● **Items listed in a dataset**:
•••••

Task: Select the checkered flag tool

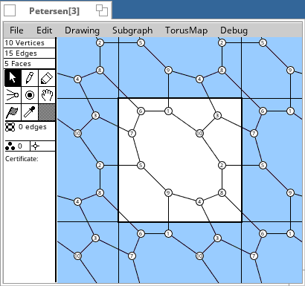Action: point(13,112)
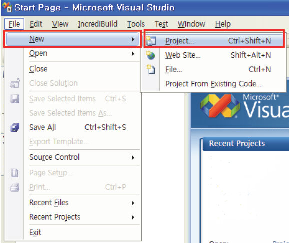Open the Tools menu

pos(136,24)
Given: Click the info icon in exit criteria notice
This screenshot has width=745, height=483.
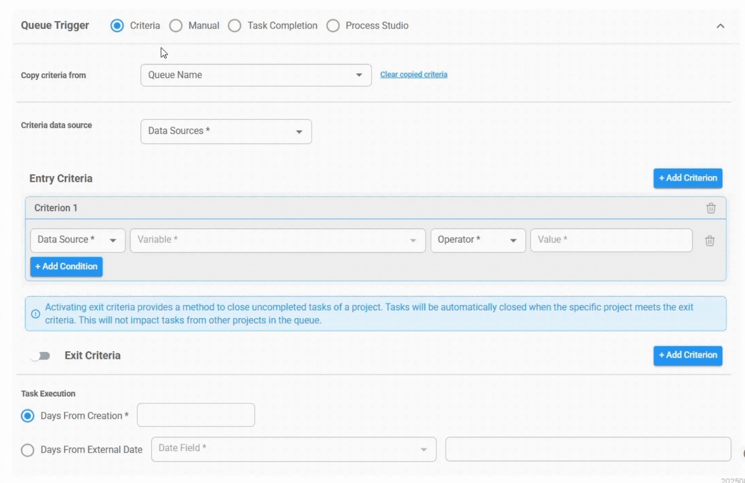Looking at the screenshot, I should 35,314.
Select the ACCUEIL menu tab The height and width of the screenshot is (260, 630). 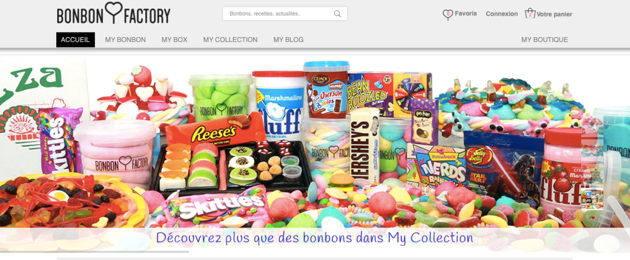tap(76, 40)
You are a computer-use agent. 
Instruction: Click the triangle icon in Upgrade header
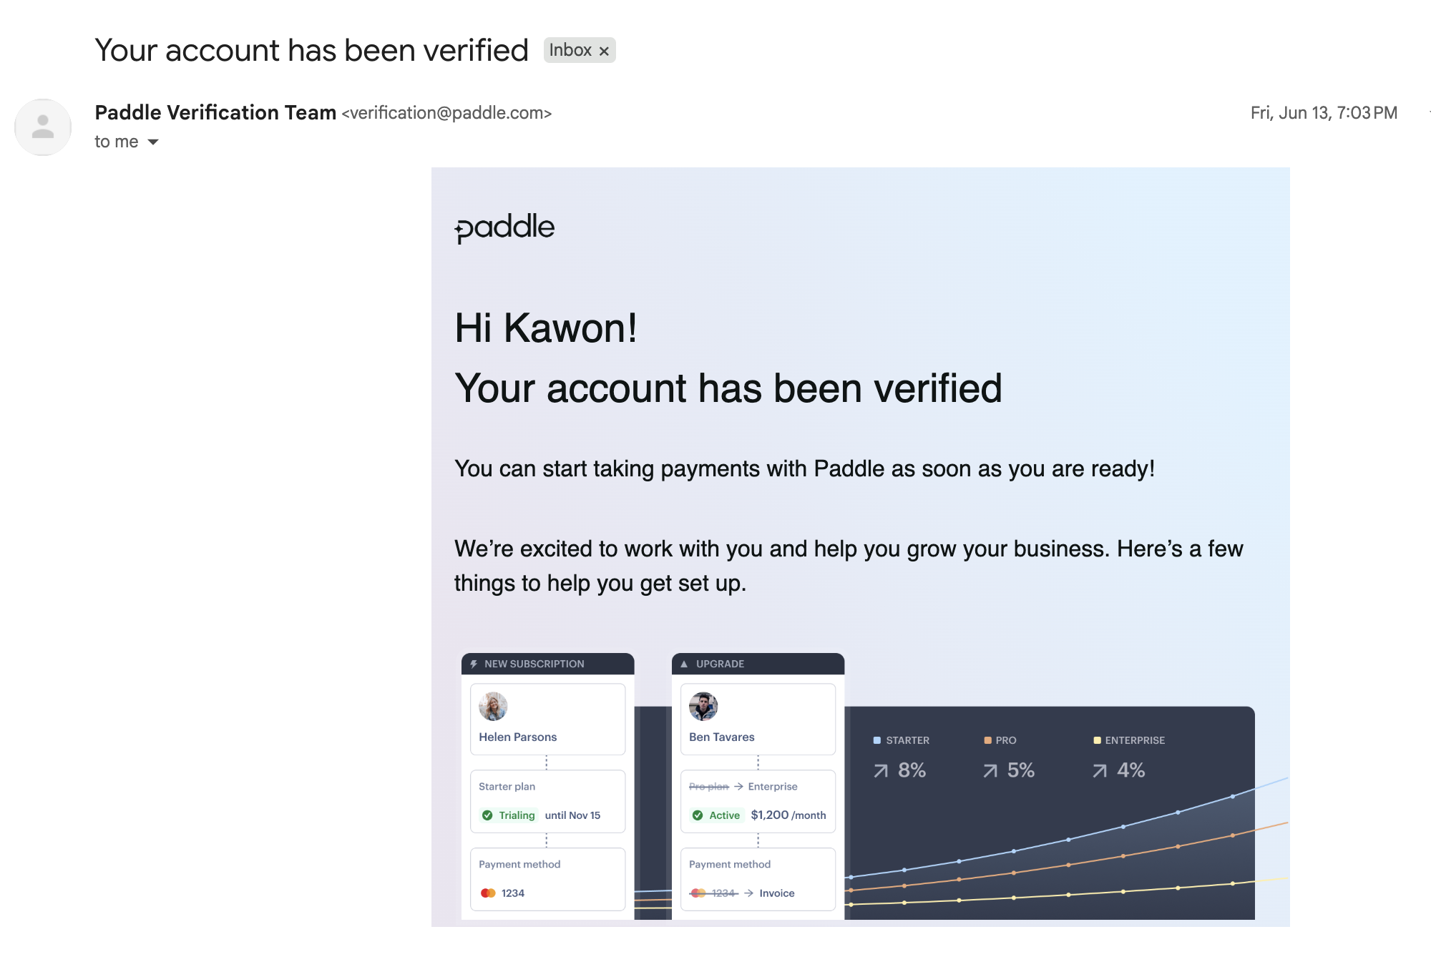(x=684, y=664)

•••••

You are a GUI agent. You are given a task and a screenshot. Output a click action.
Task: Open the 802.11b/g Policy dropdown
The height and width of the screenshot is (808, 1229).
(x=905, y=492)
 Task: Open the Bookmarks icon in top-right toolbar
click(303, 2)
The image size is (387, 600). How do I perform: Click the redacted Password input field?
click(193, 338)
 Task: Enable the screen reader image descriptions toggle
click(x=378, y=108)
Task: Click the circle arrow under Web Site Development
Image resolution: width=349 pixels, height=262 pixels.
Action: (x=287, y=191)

•••••

● **TRY IT**: Show a copy of each line from the records above in which the string "agent" occurs.

● **TASK ANSWER**:
You are a computer-use agent. 
You are a GUI agent. You are given a task and a screenshot. Output a click action.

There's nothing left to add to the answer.